Simona Vinci: «Ascolto la paura»

La scrittrice presenta oggi il suo libro a Trieste
Il male oscuro. Quella forma di disturbo mentale che se non lo provi, è difficile comprendere. E talvolta la comprensione sfugge anche a chi ne è colpito. Occorre pazienza per far fronte a quella che è la malattia del secolo. Lo racconta
Simona Vinci
in
“Parla, mia paura” (Einaudi, pag. 128, euro 13,00)
, la popolare scrittrice Premio Campiello 2016, che sarà a Trieste oggi, al Caffè San Marco (ore 18.30), introdotta da Peppe Dell’Acqua. È una biografia decisa, frontale, narra le vicende dell’autrice nell’angosciante periodo della depressione, ma senza alcuna caduta retorica. Al contrario si attraversano degli eventi decisivi in cui molti si possono riconoscere.


Quale parola è più associabile alla paura?


«Emozione. Senza alcuna connotazione, né positiva né negativa».


Come mai ha deciso di far parlare la sua paura?


«Probabilmente non l’ho deciso, è accaduto, perché da sempre le parole - lette, scritte, ascoltate, dette – sono il mio modo di stare dentro me stessa e fuori, nel mondo, tra gli altri».


Ansia, depressione, crisi di panico, sono patologie diffuse, meno demonizzate di un tempo, perché la gente ancora se ne vergogna?


«Credo sia perché è difficile, pericoloso mostrarsi fragili in un tempo ansioso e rapido, in una società che richiede visibilità continua, performance e produttività. Mostrare le proprie ferite, le difficoltà emotive, vuol dire sfasare il ritmo che ti viene richiesto di mantenere e rischiare di perdere partite importanti: lavoro, carriera, relazioni».

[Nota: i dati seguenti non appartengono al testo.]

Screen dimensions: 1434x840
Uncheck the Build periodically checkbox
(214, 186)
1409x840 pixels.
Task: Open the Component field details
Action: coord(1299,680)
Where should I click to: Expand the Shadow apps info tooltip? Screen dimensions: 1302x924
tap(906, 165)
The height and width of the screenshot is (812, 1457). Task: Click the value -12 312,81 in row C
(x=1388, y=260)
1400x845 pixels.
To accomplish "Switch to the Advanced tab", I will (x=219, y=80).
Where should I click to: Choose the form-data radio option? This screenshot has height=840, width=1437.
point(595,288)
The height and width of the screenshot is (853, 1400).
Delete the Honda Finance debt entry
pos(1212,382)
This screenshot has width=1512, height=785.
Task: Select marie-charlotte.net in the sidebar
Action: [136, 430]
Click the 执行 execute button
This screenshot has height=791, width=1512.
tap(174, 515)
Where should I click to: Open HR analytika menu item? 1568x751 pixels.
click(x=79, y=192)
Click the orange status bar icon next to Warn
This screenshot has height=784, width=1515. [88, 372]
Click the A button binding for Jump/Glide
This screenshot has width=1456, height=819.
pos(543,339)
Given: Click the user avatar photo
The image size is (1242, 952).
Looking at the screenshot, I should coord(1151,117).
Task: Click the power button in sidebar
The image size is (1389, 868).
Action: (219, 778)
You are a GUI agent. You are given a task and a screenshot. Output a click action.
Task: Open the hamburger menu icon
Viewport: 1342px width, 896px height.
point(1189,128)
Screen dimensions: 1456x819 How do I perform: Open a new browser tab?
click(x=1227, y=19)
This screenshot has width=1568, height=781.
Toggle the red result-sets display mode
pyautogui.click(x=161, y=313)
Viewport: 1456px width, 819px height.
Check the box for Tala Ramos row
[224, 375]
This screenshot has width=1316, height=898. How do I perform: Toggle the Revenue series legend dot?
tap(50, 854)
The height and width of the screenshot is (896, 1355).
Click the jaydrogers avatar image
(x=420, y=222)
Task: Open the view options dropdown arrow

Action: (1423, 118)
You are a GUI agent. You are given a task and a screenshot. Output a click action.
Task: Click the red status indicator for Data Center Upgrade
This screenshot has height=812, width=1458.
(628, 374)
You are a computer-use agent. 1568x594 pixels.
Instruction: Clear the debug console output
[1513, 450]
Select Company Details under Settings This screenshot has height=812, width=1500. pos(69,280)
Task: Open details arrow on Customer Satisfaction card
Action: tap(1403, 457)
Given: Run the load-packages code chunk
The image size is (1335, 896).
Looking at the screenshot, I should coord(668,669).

E poi lei affronta la questione del “corpo”, quanto conta essere in armonia col proprio corpo per la propria identità?


«Moltissimo. Il che non vuol dire che il corpo debba essere perfetto, sia da un punto di vista estetico che funzionale: ovvio che essere belli e sani sarebbe l’ideale di ognuno, ma l’equilibrio tra corpo e mente è possibile e necessario “aggiustarlo”, accordarlo, anche in condizioni non ottimali».


Nel suo libro ci sono molti riferimenti al cinema e alla letteratura. L’arte può davvero qualcosa davanti a una depressione?


«Nel momento della disperazione totale credo che niente possa davvero, ma certo l’abitudine alla fruizione dell’arte, la capacità di godere del bello e di vivere emozioni attraverso le varie forme d’arte allena a uscire da se stessi per trovare in altre vite, altre vicende, altri tempi, altre modalità, delle prospettive differenti, aiuta ad ampliare punto di vista e orizzonte, a immaginare possibilità, soluzioni, accettazione».


È ancora diffuso questo luogo comune del disturbo mentale quale elemento quasi necessario a un’artista. Come se una crisi di panico accentuasse la creatività… Cosa mi dice a questo proposito?


«Che non è assolutamente così, anzi direi il contrario. Può darsi che gli artisti abbiano una particolare sensibilità e una predisposizione a ritrovarsi ‘senza pelle’, esposti alle emozioni più intense e angoscianti, ma dovrebbero anche, proprio perché sono capaci di esprimere queste emozioni, farle diventare un oggetto esterno, essere un poco più protetti. Non so, è difficile rispondere, io credo che quando si hanno dei sintomi particolarmente intensi e disturbanti si viva male e dunque si faccia tutto peggio. Tra l’altro, per prendere ad esempio la scrittura, ecco, scrivere richiede uno sforzo di attenzione e pazienza molto prolungato che ha bisogno di tranquillità ed equilibrio».


Qual è la prima arma da usare contro la paura?


«L’ascolto. Il riconoscimento. Hai paura? Ascoltala, ammettila, non combatterla. Negare le emozioni non porta mai niente di buono, alla lunga».